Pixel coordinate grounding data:
★ ★ ★ ★

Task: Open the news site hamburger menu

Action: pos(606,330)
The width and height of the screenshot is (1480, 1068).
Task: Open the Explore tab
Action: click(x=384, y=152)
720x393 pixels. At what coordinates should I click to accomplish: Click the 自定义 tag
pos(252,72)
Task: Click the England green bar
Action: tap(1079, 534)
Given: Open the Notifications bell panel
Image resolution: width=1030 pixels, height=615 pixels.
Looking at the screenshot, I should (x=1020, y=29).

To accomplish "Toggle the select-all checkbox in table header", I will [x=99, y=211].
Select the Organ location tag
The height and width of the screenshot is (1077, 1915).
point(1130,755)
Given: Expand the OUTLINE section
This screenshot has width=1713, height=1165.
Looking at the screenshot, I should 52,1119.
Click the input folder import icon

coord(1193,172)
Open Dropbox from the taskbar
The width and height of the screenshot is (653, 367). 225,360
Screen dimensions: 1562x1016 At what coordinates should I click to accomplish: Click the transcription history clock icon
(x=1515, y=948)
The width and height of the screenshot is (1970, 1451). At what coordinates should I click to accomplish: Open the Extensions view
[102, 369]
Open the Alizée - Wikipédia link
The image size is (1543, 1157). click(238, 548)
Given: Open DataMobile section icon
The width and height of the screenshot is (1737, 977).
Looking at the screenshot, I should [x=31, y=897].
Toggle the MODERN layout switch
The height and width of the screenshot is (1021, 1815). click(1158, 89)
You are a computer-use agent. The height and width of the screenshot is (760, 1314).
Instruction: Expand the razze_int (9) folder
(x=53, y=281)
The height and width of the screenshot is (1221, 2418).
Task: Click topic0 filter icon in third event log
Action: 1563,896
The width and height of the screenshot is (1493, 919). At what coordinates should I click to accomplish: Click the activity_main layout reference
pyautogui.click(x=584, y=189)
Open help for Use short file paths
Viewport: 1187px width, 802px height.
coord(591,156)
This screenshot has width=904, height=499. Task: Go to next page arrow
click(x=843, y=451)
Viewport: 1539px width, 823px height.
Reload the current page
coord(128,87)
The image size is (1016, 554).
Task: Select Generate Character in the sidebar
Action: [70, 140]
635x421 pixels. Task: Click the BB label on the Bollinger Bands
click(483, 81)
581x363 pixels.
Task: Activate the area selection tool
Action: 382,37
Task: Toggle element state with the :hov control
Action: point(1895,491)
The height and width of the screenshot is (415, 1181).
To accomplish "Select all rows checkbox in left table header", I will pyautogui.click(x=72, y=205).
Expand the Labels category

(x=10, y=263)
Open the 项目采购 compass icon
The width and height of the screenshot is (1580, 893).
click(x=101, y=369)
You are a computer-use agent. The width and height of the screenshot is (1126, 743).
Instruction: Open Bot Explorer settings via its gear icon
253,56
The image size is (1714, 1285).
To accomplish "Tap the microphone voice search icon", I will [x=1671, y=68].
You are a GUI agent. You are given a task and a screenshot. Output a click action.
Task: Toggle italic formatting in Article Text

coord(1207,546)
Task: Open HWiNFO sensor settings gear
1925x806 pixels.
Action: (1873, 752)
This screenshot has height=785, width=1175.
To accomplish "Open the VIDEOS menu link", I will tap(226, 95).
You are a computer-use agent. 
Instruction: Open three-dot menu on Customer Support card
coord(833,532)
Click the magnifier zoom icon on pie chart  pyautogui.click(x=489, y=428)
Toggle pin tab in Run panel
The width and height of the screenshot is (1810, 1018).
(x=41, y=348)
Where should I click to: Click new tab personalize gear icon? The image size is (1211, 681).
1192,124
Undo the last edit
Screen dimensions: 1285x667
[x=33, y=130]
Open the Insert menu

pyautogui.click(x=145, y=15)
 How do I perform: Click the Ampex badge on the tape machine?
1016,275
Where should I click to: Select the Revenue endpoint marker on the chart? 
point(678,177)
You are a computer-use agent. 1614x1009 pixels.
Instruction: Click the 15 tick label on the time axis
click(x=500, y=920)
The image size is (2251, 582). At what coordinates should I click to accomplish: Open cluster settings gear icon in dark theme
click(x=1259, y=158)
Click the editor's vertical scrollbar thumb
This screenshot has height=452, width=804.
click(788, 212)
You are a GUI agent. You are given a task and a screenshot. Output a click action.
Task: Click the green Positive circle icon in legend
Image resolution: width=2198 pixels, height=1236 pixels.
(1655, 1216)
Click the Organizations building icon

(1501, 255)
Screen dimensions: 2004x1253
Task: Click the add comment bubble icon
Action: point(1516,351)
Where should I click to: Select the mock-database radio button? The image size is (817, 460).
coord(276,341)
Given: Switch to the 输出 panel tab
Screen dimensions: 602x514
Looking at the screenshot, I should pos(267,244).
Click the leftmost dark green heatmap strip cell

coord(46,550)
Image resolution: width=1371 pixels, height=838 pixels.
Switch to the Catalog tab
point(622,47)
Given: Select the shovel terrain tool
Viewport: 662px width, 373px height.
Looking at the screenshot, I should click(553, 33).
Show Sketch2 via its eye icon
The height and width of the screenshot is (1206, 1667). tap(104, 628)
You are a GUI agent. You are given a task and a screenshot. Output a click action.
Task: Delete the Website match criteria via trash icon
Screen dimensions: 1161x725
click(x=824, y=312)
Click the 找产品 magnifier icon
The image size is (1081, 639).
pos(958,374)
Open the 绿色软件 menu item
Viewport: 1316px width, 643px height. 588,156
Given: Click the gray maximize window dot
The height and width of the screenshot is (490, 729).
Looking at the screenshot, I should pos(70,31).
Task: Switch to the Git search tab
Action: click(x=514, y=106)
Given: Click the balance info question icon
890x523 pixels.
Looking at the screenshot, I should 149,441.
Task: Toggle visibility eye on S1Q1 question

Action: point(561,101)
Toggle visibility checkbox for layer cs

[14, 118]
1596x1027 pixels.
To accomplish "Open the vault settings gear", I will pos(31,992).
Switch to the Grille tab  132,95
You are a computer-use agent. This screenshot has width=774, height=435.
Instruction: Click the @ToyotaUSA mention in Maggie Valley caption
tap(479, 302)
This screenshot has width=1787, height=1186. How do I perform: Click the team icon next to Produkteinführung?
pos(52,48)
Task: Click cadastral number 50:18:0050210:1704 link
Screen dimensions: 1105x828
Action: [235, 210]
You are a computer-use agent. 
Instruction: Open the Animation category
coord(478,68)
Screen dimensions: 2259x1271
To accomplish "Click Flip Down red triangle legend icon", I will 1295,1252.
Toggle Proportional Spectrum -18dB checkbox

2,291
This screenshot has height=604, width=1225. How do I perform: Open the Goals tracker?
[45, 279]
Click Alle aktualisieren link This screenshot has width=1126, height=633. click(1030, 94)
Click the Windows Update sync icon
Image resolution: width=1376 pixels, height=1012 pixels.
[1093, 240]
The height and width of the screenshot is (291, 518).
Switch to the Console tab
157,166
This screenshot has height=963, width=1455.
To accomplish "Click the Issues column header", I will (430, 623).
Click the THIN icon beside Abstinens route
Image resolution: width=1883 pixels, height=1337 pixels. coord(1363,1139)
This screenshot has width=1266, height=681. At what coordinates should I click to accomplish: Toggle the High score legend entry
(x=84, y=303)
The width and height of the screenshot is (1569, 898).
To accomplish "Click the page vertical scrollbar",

★ ★ ★ ★

PROBLEM
The records above need copying. Do it exactly.

FINISHED EXERCISE
Task: Open the news site hamburger menu

Action: pos(606,330)
The width and height of the screenshot is (1480, 1068).
Task: Open the Explore tab
Action: click(x=384, y=152)
720x393 pixels. At what coordinates should I click to accomplish: Click the 自定义 tag
pos(252,72)
Task: Click the England green bar
Action: tap(1079, 534)
Given: Open the Notifications bell panel
Image resolution: width=1030 pixels, height=615 pixels.
Looking at the screenshot, I should (x=1020, y=29).

To accomplish "Toggle the select-all checkbox in table header", I will [x=99, y=211].
Select the Organ location tag
The height and width of the screenshot is (1077, 1915).
point(1130,755)
Given: Expand the OUTLINE section
This screenshot has width=1713, height=1165.
Looking at the screenshot, I should 52,1119.
Click the input folder import icon

coord(1193,172)
Open Dropbox from the taskbar
The width and height of the screenshot is (653, 367). 225,360
Screen dimensions: 1562x1016 At what coordinates should I click to accomplish: Click the transcription history clock icon
(x=1515, y=948)
The width and height of the screenshot is (1970, 1451). At what coordinates should I click to accomplish: Open the Extensions view
[102, 369]
Open the Alizée - Wikipédia link
The image size is (1543, 1157). click(238, 548)
Given: Open DataMobile section icon
The width and height of the screenshot is (1737, 977).
Looking at the screenshot, I should [x=31, y=897].
Toggle the MODERN layout switch
The height and width of the screenshot is (1021, 1815). click(1158, 89)
You are a computer-use agent. The height and width of the screenshot is (760, 1314).
Instruction: Expand the razze_int (9) folder
(x=53, y=281)
The height and width of the screenshot is (1221, 2418).
Task: Click topic0 filter icon in third event log
Action: 1563,896
The width and height of the screenshot is (1493, 919). At what coordinates should I click to accomplish: Click the activity_main layout reference
pyautogui.click(x=584, y=189)
Open help for Use short file paths
Viewport: 1187px width, 802px height.
coord(591,156)
This screenshot has width=904, height=499. Task: Go to next page arrow
click(x=843, y=451)
Viewport: 1539px width, 823px height.
Reload the current page
coord(128,87)
The image size is (1016, 554).
Task: Select Generate Character in the sidebar
Action: [70, 140]
635x421 pixels. Task: Click the BB label on the Bollinger Bands
click(483, 81)
581x363 pixels.
Task: Activate the area selection tool
Action: 382,37
Task: Toggle element state with the :hov control
Action: point(1895,491)
The height and width of the screenshot is (415, 1181).
To accomplish "Select all rows checkbox in left table header", I will pyautogui.click(x=72, y=205).
Expand the Labels category

(x=10, y=263)
Open the 项目采购 compass icon
The width and height of the screenshot is (1580, 893).
click(x=101, y=369)
You are a computer-use agent. The width and height of the screenshot is (1126, 743).
Instruction: Open Bot Explorer settings via its gear icon
253,56
The image size is (1714, 1285).
To accomplish "Tap the microphone voice search icon", I will [x=1671, y=68].
You are a GUI agent. You are given a task and a screenshot. Output a click action.
Task: Toggle italic formatting in Article Text

coord(1207,546)
Task: Open HWiNFO sensor settings gear
1925x806 pixels.
Action: (1873, 752)
This screenshot has height=785, width=1175.
To accomplish "Open the VIDEOS menu link", I will tap(226, 95).
You are a computer-use agent. 
Instruction: Open three-dot menu on Customer Support card
coord(833,532)
Click the magnifier zoom icon on pie chart  pyautogui.click(x=489, y=428)
Toggle pin tab in Run panel
The width and height of the screenshot is (1810, 1018).
(x=41, y=348)
Where should I click to: Click new tab personalize gear icon? The image size is (1211, 681).
1192,124
Undo the last edit
Screen dimensions: 1285x667
[x=33, y=130]
Open the Insert menu

pyautogui.click(x=145, y=15)
 How do I perform: Click the Ampex badge on the tape machine?
1016,275
Where should I click to: Select the Revenue endpoint marker on the chart? 
point(678,177)
You are a computer-use agent. 1614x1009 pixels.
Instruction: Click the 15 tick label on the time axis
click(x=500, y=920)
The image size is (2251, 582). At what coordinates should I click to accomplish: Open cluster settings gear icon in dark theme
click(x=1259, y=158)
Click the editor's vertical scrollbar thumb
This screenshot has height=452, width=804.
click(788, 212)
You are a GUI agent. You are given a task and a screenshot. Output a click action.
Task: Click the green Positive circle icon in legend
Image resolution: width=2198 pixels, height=1236 pixels.
(1655, 1216)
Click the Organizations building icon

(1501, 255)
Screen dimensions: 2004x1253
Task: Click the add comment bubble icon
Action: point(1516,351)
Where should I click to: Select the mock-database radio button? The image size is (817, 460).
coord(276,341)
Given: Switch to the 输出 panel tab
Screen dimensions: 602x514
Looking at the screenshot, I should pos(267,244).
Click the leftmost dark green heatmap strip cell

coord(46,550)
Image resolution: width=1371 pixels, height=838 pixels.
Switch to the Catalog tab
point(622,47)
Given: Select the shovel terrain tool
Viewport: 662px width, 373px height.
Looking at the screenshot, I should click(553, 33).
Show Sketch2 via its eye icon
The height and width of the screenshot is (1206, 1667). tap(104, 628)
You are a GUI agent. You are given a task and a screenshot. Output a click action.
Task: Delete the Website match criteria via trash icon
Screen dimensions: 1161x725
click(x=824, y=312)
Click the 找产品 magnifier icon
The image size is (1081, 639).
pos(958,374)
Open the 绿色软件 menu item
Viewport: 1316px width, 643px height. 588,156
Given: Click the gray maximize window dot
The height and width of the screenshot is (490, 729).
Looking at the screenshot, I should pos(70,31).
Task: Switch to the Git search tab
Action: click(x=514, y=106)
Given: Click the balance info question icon
890x523 pixels.
Looking at the screenshot, I should 149,441.
Task: Toggle visibility eye on S1Q1 question

Action: point(561,101)
Toggle visibility checkbox for layer cs

[14, 118]
1596x1027 pixels.
To accomplish "Open the vault settings gear", I will pos(31,992).
Switch to the Grille tab  132,95
You are a computer-use agent. This screenshot has width=774, height=435.
Instruction: Click the @ToyotaUSA mention in Maggie Valley caption
tap(479, 302)
This screenshot has width=1787, height=1186. How do I perform: Click the team icon next to Produkteinführung?
pos(52,48)
Task: Click cadastral number 50:18:0050210:1704 link
Screen dimensions: 1105x828
Action: [235, 210]
You are a computer-use agent. 
Instruction: Open the Animation category
coord(478,68)
Screen dimensions: 2259x1271
To accomplish "Click Flip Down red triangle legend icon", I will 1295,1252.
Toggle Proportional Spectrum -18dB checkbox

2,291
This screenshot has height=604, width=1225. How do I perform: Open the Goals tracker?
[45, 279]
Click Alle aktualisieren link This screenshot has width=1126, height=633. click(1030, 94)
Click the Windows Update sync icon
Image resolution: width=1376 pixels, height=1012 pixels.
[1093, 240]
The height and width of the screenshot is (291, 518).
Switch to the Console tab
157,166
This screenshot has height=963, width=1455.
To accomplish "Click the Issues column header", I will (430, 623).
Click the THIN icon beside Abstinens route
Image resolution: width=1883 pixels, height=1337 pixels. coord(1363,1139)
This screenshot has width=1266, height=681. At what coordinates should I click to accomplish: Toggle the High score legend entry
(x=84, y=303)
The width and height of the screenshot is (1569, 898).
To accomplish "Click the page vertical scrollbar",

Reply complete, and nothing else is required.